Susan Walsh/AP Photo
Then-chairman of the Council of Economic Advisers Jason Furman speaks during the daily briefing at the White House, February 9, 2016.
I’ve reported on how Larry Summers, denied a job in the Biden administration, has been providing aid, comfort, and ammunition to right-wing critics by blasting Biden’s long-overdue public-investment program as too large and dangerously inflationary. Summers’s less well-known colleague from the Obama administration, Jason Furman, has been doing the same, in spades, and deserves a closer look.
Furman is a protégé of Robert Rubin. He ran the Rubin-funded Hamilton Project housed at Brookings, which has mostly sponsored small-bore initiatives that would make little difference in the grotesque inequality of income and wealth, and provide no threat to the deeper structure of American capitalism.
Furman became economic director of the Obama campaign in mid-2008, correctly signaling that the Obama presidency would be a disappointment to economic progressives. From there, he became Summers’s deputy on the National Economic Council and then chair of the Council of Economic Advisers in 2013.

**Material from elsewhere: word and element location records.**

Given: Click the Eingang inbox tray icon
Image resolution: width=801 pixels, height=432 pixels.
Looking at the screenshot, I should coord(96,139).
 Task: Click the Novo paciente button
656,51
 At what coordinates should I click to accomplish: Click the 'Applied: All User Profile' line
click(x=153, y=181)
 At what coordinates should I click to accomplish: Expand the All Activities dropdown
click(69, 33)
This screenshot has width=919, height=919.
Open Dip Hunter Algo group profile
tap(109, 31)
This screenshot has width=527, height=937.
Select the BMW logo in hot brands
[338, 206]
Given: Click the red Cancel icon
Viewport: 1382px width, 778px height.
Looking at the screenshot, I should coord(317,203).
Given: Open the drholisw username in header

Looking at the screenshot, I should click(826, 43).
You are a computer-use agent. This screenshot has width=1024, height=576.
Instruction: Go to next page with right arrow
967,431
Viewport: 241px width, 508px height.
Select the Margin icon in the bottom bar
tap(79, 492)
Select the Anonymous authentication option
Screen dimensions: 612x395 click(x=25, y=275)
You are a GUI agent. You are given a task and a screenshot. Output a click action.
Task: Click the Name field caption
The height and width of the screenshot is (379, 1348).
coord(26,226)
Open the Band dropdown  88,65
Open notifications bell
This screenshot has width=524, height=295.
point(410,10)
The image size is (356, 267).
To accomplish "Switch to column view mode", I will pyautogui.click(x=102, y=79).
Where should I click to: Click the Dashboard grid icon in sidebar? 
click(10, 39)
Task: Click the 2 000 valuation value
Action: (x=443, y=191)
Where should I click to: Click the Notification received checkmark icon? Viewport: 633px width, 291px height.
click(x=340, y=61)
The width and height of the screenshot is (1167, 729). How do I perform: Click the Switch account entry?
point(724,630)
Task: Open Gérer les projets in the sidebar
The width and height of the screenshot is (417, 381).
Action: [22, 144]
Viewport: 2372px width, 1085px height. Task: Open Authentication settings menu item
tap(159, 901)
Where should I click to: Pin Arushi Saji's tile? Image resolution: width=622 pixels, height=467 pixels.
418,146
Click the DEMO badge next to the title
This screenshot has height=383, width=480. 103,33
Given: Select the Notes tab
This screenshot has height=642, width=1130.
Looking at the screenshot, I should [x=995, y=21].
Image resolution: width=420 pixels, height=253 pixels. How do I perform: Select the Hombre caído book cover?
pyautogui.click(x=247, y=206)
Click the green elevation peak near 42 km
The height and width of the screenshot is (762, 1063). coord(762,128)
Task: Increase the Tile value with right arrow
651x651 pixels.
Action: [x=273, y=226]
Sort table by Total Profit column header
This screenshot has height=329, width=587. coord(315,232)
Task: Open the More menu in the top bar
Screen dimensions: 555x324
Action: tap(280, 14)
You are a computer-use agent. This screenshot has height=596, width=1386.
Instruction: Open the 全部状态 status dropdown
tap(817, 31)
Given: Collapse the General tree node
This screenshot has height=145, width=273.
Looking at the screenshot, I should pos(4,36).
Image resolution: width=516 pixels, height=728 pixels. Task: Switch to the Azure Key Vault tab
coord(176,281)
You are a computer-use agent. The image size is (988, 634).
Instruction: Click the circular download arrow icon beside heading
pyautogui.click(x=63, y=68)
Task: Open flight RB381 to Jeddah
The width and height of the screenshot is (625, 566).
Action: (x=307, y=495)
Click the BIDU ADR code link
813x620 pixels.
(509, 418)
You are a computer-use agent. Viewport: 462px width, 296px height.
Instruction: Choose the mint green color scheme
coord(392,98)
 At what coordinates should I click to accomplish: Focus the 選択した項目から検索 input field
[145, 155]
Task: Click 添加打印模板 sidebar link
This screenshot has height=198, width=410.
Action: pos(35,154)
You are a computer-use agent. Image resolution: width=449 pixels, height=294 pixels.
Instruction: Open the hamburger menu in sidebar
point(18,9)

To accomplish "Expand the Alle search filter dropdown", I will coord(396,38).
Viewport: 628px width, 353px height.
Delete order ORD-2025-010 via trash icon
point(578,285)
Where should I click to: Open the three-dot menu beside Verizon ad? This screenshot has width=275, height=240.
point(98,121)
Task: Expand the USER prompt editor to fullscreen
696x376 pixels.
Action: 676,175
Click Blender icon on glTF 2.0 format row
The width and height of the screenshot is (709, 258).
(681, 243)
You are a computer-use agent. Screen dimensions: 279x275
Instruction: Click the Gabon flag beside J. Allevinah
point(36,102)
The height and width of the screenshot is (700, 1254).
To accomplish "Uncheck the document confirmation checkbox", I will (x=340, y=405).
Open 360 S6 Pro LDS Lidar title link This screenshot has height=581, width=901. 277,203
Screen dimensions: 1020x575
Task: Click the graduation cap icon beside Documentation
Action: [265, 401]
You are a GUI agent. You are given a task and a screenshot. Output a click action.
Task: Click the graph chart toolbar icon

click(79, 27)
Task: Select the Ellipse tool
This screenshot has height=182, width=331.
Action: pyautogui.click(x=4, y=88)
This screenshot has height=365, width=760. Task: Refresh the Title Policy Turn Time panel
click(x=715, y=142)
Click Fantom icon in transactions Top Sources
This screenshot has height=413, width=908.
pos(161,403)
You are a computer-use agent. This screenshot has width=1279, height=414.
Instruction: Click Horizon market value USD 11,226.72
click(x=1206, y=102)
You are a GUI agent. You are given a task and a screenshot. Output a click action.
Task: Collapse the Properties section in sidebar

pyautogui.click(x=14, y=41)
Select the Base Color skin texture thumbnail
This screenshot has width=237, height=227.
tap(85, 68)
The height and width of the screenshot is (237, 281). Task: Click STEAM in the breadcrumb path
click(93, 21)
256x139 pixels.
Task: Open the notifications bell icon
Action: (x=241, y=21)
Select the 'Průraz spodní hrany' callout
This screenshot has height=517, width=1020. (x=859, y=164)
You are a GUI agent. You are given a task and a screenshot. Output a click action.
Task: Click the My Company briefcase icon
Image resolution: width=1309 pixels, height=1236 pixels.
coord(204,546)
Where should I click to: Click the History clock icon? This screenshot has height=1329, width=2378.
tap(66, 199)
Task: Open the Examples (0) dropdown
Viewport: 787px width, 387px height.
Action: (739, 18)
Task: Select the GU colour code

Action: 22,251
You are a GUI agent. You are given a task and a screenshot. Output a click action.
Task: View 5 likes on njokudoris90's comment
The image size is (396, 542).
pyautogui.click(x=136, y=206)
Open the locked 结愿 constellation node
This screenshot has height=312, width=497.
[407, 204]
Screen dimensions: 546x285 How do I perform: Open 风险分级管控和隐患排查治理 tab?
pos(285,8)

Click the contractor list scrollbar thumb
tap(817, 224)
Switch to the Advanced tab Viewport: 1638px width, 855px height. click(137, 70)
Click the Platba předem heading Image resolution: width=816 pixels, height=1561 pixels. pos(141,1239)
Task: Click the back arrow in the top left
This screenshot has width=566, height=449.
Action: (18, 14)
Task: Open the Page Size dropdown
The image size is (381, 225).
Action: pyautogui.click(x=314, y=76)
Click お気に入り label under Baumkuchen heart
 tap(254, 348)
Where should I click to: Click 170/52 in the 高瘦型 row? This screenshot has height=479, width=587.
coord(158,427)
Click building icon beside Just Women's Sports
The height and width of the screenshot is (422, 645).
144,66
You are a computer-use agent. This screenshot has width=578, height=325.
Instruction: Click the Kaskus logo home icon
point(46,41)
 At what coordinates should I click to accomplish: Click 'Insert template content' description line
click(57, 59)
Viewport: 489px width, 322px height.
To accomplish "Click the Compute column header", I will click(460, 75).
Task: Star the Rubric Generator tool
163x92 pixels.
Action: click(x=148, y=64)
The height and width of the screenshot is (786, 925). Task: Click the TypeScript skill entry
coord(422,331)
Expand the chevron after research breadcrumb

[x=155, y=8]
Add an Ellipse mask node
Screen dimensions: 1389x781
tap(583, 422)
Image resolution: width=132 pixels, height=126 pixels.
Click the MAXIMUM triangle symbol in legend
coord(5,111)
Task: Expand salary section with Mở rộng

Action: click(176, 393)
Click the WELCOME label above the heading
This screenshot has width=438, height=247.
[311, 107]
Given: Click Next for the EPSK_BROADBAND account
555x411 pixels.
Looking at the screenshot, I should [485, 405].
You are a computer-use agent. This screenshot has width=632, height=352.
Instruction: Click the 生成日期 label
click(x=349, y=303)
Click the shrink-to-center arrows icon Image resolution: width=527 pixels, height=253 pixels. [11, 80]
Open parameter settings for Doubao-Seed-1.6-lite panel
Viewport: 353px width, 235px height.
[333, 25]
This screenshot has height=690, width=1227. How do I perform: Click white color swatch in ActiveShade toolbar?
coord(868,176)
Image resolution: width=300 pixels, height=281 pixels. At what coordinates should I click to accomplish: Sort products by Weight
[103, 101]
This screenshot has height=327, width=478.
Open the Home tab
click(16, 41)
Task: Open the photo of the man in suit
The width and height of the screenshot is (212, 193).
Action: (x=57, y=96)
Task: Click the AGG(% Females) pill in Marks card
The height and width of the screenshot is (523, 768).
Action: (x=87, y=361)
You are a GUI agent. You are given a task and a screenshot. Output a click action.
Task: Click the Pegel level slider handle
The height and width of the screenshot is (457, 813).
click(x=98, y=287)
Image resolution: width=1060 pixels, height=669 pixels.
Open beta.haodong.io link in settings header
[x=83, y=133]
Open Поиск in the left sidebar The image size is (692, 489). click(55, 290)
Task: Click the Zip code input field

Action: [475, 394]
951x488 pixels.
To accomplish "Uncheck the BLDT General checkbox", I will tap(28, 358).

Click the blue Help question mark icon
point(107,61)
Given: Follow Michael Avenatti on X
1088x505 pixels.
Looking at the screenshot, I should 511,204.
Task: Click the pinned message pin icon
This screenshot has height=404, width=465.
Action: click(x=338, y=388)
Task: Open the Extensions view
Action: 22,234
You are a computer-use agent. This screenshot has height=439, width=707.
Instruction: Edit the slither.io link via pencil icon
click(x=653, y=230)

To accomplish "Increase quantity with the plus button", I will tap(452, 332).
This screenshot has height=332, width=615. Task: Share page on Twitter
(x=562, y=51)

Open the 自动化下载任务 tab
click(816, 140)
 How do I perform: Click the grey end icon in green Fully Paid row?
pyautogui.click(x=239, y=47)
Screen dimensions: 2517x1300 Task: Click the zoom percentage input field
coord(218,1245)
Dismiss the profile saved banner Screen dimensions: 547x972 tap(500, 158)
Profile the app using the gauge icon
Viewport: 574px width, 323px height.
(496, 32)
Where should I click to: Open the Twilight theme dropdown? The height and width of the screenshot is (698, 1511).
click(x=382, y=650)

In recent years, Furman has called for a reduction in the corporate income tax rate, opposed student debt relief, and warned of the inflationary effects of the Biden investment program. In May, Furman wrote a paper contending that school closures and lack of child care were not retarding the recovery, at a time when Biden and his staff were working hard to get relief on both fronts. Politico commented that Furman’s stance could help Biden’s opponents.
And it did. Also in May, Furman told Bloomberg TV that the $300 a week in extra jobless benefits was holding back a jobs recovery in some parts of the country. Furman said of the Biden package as a whole, “It’s definitely too big for the moment. I don’t know any economist that was recommending something the size of what was done.”
Really? That sure leaves out a lot of respected mainstream economists. But the Cato Institute loved Furman’s comment.
And in a recent series of tweets, Furman has doubled down on his attack on Biden’s program, contending that “90%+” of macroeconomists not part of the D.C. debate “think the American Rescue Plan was too large.” If that’s true, it tells you a lot about what’s wrong with what passes for mainstream economics.
Furman and Summers, both passed over for Biden jobs, are now at Harvard. Their sniping is an irritation, but it’s sure a mercy that they were not brought into the administration.